気弱なローザを利用しているともとれる強引な迫り方だが、誘われた本人が困ったようにナタリアや自分に助けを求めてこないところを見ると、やはり満更でもなかったのか。ヴィヴィアンは友人の恋の進展に、少しだけ期待する。ロジェの一生懸命な恋心が、いつかローザにもわかってもらえればいいと少しだけ思う。
「やったああ! やったよヴィヴィアン、俺、ちゃんとローザ誘えた!」
「あーはいはい、煩い怪我に響く」
応援しようと思っていたことを撤回してやろうかと思いながら、ヴィヴィアンは目を閉じて肩口を押さえる。押さえると余計痛んだのですぐ手を離し、ため息をついた。
「去年もその前も断られっぱなしだったもんな、ナタリアに! やっと誘えた!」
「あら、ローザには先約があったもの」
ロジェは嬉しそうに笑い、ウィルフレッドにも挨拶している。
「ローザのことは、安心して俺に任せてください。

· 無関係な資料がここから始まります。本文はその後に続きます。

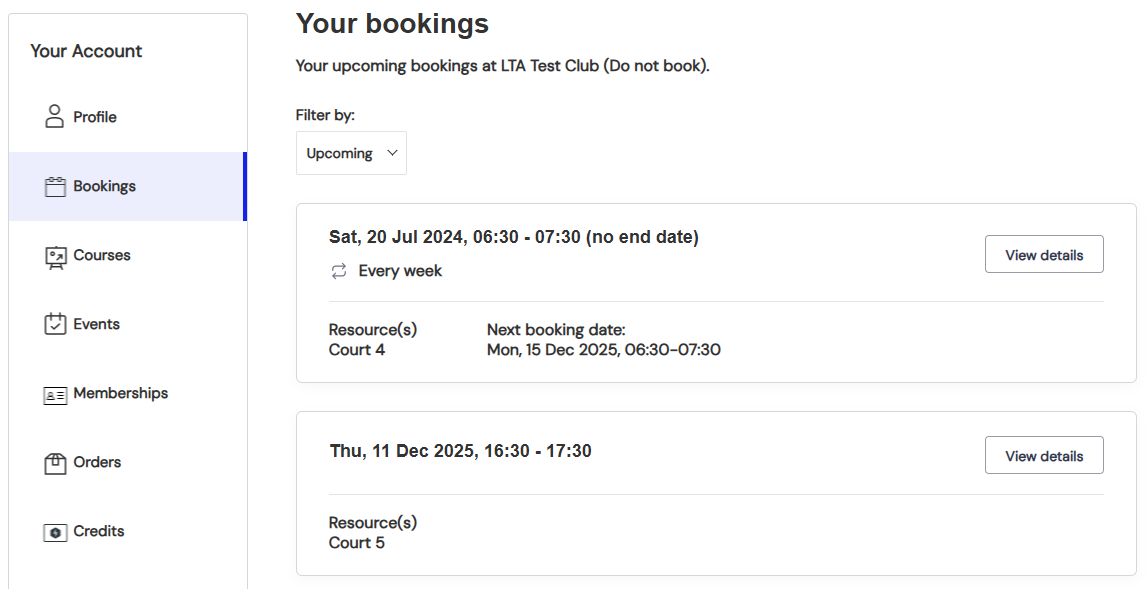The height and width of the screenshot is (589, 1147).
Task: View details for the 11 Dec Court 5 booking
Action: [x=1044, y=455]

絶対離しませんから」
「それじゃ、頼んだよ。だけど君にあげるとはまだ言ってない。調子に乗り過ぎないように。変なことしたら黙っちゃいないよ」
「はーい、先生! 安心してください、ローザが嫌がることは絶対しないんで」
ロジェのはじけるような笑顔に、ウィルフレッドも少し笑う。ヴィヴィアンはグラスの底に溶け残った氷を喉へと流し込むと、重い腰を上げた。
「そろそろ帰ります」
急に立ち上がったことでふらりとよろめいた体を支えたのは、一番近くにいたナタリアだった。しばらくの間目を閉じて、めまいをやりすごす。
「送っていくわ」
ヴィヴィアンが落ち着いたところを見計らい、ナタリアが心配そうにそう言った。
「お前に送らせるのは嫌。危ない。ロジェもいるし平気だ」
即答で断り、彼女の肩を掴んで自分から離れさせた。ロジェがため息をつき、首を横に振る。ナタリアは引き離されてもなお真剣な顔でじっとヴィヴィアンを見上げているから、ヴィヴィアンは目をそらしてため息をつく。
「嫌っていうなよ、ヴィヴィアン。別に危なくないよ、人が多いほうが良いんだしさ。マグネ弾もあるし、いざとなったら俺がなんとかする。ナタリアはお前から離れたくないんだよ」
そんなことを言われても、部屋の隅で縮こまっていたロジェを思い出してヴィヴィアンは承諾を渋る。
「お前に何とかできるのか?」
「できる! だって発明は他にもいくつかあるし。声だって武器になるぐらいだぞ」
ナタリアはできたらここに置いていきたかったが、このままいくら渋り続けてもついてくるという結論は変わらないだろう。だったら、これ以上深夜にならないうちに帰らなければ。時計の短針はすでに十二の位置を越えていた。
「わかった。ローザは置いていけよ。ロジェ、お前は俺んちまできたら、ナタリアをちゃんとここまで送れ」
「言われなくても」
ロジェは笑顔で頷き、ローザの方を振り返る。ローザは心配そうにナタリアとヴィヴィアンを見ていたが、ロジェの視線に気づいて俯く。
「お父さん、ローザを頼んだわよ」
「お前は止めても無駄だろうからな。ローザ、二人でナタリアとロジェを待っていよう」
ウィルフレッドはローザの頭を優しく撫で、説得するようにその顔を覗き込む。
「……うん」
ローザは渋々といった様子で頷いた。本当はついてきたかったのかもしれないが、安全のためには仕方ない。黒衣のポケットに手を突っ込みながら、ロジェはローザの方を向き直ってしばしの別れを告げる。
「すぐ帰ってくるからな。大丈夫だから」
「怪我なんか絶対しないでね。ナタリアも、ロジェも」
ローザはロジェを見上げ、潤んだ目を伏せる。ロジェが一瞬固まり、それから嬉しそうにローザの両肩に手を添える。
「よっしゃ! ローザにそんなこと言われたら絶対怪我できねえし! ローザのためだけに無傷で帰ってくるからな。ローザ、愛してる!」
そのまま抱きしめそうな勢いのロジェをナタリアが引き剥がし、戸口の方まで引っ張っていった。ローザは真っ赤になった頬を覆って立ちすくみ、それから慌てたようにロジェの去っていった方向に背を向ける。ロジェが見たらきっと『可愛い!』と連発する仕草だ。
ヴィヴィアンは背後を振り返り、ソファに深く座ったままのユキノに手を貸す。
「ユキノ、平気か」
「うん。ごちそうさまでした、先生」
ヴィヴィアンの手を借りて体を起こし、ユキノは持っていたグラスをウィルフレッドに渡した。ウィルフレッドは頷き、グラスを適当にその辺りに置いてユキノの肩を支える。
「気をつけて帰るんだよ。ナタリアがわがままを言って悪かったね、ヴィヴィアン。後で私が迎えに行くよ」
「家の中にいてください。ロジェが責任持って送りますから」
引き下がらない彼に何度も大丈夫だと言って、ヴィヴィアンはユキノを連れて玄関を出た。戸口まで送ってきてくれたローザとウィルフレッドに別れを告げると、待っていたロジェとナタリアに続いて家路につく。